Given there is a claim of usefulness and apparently some uncertainty,
is it desirable to preclude this work in the charter itself, as opposed
to simply not having a current work item for the attribute space until
need can possibly be demonstrated?
> And there are WLAN extensions that have already been defined in
> WFA, IEEE 802, vendor-specific attributes, etc.
>
> So my question is:
>
> What do packet type codes 33 and 34 do? Are these extensions used today?
These packet types are used for cross-session accounting data and
do ship today from a major NAS/server vendor as a google search
will show.
> Are they useful for newer applications as well as legacy ones?

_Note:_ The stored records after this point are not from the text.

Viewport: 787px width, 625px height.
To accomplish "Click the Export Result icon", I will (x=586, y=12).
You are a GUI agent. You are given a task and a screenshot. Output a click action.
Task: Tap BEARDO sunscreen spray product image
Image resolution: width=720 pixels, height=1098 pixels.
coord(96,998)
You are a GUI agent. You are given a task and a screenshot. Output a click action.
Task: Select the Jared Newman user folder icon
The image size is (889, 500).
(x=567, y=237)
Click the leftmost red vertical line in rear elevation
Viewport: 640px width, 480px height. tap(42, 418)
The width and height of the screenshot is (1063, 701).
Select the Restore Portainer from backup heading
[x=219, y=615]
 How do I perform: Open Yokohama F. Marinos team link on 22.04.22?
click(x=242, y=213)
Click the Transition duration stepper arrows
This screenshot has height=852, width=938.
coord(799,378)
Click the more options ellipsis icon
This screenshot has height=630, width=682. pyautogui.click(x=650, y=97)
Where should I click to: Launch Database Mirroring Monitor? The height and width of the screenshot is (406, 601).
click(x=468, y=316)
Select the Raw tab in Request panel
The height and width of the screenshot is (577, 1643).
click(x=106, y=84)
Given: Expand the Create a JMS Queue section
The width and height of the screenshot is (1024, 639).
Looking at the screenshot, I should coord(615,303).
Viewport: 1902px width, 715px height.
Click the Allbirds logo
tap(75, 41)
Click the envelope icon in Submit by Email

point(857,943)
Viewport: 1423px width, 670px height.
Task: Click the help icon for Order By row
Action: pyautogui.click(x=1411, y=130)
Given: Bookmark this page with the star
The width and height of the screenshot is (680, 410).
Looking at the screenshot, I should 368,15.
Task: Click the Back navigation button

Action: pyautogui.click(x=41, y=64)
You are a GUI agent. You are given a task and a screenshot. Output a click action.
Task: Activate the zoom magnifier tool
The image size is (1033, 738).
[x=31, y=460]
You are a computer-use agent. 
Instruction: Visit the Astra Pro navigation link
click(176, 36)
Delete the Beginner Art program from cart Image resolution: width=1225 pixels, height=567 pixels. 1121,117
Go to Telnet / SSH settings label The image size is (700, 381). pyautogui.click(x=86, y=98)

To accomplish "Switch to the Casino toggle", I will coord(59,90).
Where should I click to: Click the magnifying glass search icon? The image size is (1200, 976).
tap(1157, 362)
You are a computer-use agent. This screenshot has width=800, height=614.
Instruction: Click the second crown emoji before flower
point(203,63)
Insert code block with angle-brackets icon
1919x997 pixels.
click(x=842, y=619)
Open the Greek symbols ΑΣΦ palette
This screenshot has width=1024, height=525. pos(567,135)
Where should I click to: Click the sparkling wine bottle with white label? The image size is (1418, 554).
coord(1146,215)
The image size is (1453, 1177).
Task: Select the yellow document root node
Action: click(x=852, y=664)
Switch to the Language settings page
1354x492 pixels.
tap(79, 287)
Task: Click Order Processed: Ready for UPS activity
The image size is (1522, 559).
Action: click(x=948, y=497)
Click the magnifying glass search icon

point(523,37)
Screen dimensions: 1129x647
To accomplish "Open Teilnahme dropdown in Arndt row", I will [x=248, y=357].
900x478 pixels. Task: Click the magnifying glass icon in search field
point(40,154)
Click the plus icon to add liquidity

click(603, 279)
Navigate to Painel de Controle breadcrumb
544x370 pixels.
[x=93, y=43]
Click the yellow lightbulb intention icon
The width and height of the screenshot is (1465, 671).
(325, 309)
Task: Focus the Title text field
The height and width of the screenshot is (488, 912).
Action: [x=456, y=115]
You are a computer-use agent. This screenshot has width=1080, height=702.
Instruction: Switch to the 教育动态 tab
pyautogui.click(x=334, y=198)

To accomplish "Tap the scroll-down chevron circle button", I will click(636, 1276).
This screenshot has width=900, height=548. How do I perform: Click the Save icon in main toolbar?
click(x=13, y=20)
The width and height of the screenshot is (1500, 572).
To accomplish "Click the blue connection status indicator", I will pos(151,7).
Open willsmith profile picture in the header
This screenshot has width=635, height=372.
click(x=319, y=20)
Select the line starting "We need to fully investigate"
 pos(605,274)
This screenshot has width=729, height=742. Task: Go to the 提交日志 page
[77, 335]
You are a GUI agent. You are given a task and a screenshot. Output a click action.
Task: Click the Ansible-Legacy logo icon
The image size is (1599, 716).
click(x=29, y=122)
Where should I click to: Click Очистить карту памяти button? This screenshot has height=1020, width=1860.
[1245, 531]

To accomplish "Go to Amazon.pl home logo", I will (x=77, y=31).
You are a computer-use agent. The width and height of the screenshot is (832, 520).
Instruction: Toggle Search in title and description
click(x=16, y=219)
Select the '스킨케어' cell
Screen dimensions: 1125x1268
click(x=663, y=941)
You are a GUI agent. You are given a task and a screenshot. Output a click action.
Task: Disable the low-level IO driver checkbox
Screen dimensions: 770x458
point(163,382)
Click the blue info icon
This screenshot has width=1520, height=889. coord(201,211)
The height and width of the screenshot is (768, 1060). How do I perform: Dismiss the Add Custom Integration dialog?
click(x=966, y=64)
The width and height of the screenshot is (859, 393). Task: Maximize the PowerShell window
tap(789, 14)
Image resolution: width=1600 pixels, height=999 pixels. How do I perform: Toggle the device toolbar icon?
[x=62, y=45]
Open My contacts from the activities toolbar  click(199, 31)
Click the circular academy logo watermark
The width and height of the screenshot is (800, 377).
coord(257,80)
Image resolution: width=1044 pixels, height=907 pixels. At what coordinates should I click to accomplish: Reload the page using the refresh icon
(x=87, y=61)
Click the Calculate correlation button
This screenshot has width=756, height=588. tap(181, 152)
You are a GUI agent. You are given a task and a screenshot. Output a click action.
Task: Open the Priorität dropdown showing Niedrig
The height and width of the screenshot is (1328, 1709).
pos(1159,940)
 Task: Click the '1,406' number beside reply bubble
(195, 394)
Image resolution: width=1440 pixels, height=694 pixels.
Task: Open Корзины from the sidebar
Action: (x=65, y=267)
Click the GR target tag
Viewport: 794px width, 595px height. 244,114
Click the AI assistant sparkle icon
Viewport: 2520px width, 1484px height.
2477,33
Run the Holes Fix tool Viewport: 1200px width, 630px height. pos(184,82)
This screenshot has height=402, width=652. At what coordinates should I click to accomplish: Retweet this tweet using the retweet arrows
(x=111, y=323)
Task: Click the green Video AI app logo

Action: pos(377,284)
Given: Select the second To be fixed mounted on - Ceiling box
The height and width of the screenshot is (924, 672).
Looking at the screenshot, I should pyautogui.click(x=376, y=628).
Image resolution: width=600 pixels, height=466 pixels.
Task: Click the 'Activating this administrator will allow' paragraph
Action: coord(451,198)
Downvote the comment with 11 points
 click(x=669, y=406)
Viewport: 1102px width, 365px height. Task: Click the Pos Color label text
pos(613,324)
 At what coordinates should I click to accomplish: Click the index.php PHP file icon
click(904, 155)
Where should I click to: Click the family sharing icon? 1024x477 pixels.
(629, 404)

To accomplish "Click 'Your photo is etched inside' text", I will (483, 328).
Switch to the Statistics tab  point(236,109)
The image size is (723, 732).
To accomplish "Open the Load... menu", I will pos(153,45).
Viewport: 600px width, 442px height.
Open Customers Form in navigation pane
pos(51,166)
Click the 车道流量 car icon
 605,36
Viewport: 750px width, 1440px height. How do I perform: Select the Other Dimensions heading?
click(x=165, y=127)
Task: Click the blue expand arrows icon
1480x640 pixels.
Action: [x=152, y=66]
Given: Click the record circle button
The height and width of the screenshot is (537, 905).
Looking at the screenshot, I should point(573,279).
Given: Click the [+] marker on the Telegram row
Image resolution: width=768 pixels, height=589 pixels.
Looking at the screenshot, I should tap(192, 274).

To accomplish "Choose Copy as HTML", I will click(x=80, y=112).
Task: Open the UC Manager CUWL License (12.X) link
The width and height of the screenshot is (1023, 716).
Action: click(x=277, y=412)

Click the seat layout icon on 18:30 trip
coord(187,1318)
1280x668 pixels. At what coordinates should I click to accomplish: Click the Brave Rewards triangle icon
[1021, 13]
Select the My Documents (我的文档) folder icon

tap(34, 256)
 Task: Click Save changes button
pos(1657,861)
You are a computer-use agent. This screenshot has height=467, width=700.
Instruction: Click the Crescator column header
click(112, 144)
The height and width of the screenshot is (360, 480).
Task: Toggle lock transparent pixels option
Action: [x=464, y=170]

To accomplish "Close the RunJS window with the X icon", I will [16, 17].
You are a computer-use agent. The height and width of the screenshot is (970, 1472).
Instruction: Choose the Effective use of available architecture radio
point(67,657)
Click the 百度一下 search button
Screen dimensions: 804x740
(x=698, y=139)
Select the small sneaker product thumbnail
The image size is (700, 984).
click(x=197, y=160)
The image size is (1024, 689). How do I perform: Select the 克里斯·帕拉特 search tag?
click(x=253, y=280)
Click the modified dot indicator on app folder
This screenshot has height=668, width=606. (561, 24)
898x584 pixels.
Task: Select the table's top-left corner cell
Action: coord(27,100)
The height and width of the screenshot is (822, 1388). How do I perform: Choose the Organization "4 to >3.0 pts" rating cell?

I'm not sure I can answer that right now, but my main point
was that I don't think we want to preclude describing something
that we've defined and allocated in RFC 3575. I'm fine with the
language in your subsequent strawmen.
> > Will this work item include addressing the attribute size
> > limitation in the extended space? A number of methods
> > for fragmenting large values across attributes have popped
> > up, e.g. as in the PacketCable 1.0 spec. It would be nice
> > to have a standard way of doing this.
>
> If this represents something that is already deployed, then it might be
> appropriate. Can you describe the issues that came up in the PacketCable
> 1.0 spec?
Some of the attributes needed to support lawful intercept for
voice exceeded the maximum length for VSAs. The PacketCable
spec defines a scheme for fragmenting data across VSAs in
section 13.1.5.2 of their event messaging spec:
http://www.packetcable.com/downloads/specs/PKT-SP-EM-I07-030815.pdf
RFC 2865 already offers SHOULD advice on the VSA attribute
encoding. I think it would be helpful to offer some guidance
on long VSA attributes, so we don't end up with a profusion of
incompatible techniques like PacketCable's.